EXERCISE DESCRIPTION: Repeat only the stretch of lines below that runs from the line with "Descenso del Sella en canoa (143, 2391)" through the line with "ОҚЫТУ (228, 77)", unaltered.

Data entries:
○ ○ ○

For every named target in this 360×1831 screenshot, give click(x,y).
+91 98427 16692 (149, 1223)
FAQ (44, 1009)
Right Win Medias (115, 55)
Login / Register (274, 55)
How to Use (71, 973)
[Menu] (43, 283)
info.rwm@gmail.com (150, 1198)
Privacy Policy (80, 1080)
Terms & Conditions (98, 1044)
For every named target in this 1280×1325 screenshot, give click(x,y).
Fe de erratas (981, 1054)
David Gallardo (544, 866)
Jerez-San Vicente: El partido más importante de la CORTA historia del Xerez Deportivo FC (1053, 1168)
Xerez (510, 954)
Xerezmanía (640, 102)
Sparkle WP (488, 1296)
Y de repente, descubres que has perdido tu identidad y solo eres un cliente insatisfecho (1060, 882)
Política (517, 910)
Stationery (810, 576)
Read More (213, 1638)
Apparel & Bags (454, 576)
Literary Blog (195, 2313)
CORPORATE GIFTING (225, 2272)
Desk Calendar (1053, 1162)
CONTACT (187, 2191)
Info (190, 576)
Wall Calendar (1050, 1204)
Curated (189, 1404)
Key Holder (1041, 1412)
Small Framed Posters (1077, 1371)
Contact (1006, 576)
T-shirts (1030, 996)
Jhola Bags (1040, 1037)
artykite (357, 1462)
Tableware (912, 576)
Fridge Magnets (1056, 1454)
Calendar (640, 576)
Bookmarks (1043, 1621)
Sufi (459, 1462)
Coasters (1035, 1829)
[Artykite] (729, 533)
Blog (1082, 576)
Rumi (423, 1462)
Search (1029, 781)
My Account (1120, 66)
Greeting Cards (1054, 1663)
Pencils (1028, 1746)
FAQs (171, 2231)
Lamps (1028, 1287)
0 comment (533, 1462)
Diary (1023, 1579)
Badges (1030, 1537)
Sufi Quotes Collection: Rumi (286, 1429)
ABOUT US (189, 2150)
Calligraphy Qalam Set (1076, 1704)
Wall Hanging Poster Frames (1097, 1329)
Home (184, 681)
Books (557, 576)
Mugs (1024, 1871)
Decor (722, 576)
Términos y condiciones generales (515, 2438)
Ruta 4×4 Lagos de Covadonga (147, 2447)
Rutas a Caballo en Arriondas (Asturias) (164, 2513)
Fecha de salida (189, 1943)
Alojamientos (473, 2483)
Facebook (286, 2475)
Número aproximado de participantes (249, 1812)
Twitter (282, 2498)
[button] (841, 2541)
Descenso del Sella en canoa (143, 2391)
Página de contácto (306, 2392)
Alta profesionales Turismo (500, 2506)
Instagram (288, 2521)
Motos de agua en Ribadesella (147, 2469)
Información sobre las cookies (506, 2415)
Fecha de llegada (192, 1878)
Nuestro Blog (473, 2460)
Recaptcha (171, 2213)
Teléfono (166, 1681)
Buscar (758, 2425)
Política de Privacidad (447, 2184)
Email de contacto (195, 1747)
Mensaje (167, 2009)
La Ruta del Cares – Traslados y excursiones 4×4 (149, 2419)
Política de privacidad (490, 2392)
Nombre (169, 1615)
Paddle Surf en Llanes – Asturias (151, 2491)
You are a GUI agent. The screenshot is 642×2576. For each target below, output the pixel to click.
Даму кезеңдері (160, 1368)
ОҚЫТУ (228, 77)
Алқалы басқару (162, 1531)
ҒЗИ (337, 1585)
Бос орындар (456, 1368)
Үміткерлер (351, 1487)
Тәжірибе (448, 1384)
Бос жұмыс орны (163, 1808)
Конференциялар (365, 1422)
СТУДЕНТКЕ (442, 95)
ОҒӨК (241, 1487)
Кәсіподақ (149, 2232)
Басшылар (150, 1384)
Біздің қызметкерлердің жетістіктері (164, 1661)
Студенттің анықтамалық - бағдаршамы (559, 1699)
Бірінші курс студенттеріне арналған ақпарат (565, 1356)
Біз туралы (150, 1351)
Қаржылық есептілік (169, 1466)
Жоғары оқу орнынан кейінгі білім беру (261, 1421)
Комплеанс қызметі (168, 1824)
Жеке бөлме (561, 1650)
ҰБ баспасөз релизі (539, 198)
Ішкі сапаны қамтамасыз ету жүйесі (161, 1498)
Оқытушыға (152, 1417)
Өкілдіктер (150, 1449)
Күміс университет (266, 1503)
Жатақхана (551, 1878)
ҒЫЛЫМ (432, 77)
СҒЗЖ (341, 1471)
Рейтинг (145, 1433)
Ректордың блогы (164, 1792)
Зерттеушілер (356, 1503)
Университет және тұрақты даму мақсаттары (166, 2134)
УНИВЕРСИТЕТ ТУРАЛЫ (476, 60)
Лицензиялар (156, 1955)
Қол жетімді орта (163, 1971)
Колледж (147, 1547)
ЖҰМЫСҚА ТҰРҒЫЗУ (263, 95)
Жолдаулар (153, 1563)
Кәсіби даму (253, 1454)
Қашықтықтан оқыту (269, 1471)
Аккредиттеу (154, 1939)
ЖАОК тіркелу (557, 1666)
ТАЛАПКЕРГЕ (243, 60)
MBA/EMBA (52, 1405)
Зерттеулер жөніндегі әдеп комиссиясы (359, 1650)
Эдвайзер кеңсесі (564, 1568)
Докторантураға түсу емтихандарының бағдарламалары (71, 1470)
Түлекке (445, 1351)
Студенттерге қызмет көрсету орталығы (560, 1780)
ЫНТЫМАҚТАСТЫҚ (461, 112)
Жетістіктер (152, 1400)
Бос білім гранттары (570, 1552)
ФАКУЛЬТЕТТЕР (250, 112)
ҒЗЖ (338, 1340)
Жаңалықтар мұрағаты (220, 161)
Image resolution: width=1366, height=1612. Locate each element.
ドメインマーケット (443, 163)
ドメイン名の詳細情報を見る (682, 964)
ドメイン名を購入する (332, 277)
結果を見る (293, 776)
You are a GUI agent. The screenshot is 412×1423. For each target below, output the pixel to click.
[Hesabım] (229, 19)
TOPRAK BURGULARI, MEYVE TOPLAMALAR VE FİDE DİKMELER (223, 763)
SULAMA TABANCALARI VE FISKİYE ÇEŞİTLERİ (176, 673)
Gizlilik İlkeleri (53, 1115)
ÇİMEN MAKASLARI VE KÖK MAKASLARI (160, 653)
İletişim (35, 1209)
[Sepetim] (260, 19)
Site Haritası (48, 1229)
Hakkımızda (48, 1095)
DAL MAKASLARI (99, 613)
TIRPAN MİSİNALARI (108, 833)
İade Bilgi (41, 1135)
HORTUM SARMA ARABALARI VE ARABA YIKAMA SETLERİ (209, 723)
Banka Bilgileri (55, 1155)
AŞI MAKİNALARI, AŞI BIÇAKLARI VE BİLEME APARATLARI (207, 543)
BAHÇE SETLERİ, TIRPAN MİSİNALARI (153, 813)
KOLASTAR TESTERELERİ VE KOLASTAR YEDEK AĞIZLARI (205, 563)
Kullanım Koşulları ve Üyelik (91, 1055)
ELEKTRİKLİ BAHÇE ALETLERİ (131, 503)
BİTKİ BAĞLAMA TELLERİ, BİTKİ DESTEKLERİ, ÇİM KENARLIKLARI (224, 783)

○ ○ ○

ANSWER TO THIS PROBLEM:
Descenso del Sella en canoa (143, 2391)
Página de contácto (306, 2392)
Alta profesionales Turismo (500, 2506)
Instagram (288, 2521)
Motos de agua en Ribadesella (147, 2469)
Información sobre las cookies (506, 2415)
Fecha de llegada (192, 1878)
Nuestro Blog (473, 2460)
Recaptcha (171, 2213)
Teléfono (166, 1681)
Buscar (758, 2425)
Política de Privacidad (447, 2184)
Email de contacto (195, 1747)
Mensaje (167, 2009)
La Ruta del Cares – Traslados y excursiones 4×4 (149, 2419)
Política de privacidad (490, 2392)
Nombre (169, 1615)
Paddle Surf en Llanes – Asturias (151, 2491)
You are a GUI agent. The screenshot is 642×2576. For each target below, output the pixel to click.
Даму кезеңдері (160, 1368)
ОҚЫТУ (228, 77)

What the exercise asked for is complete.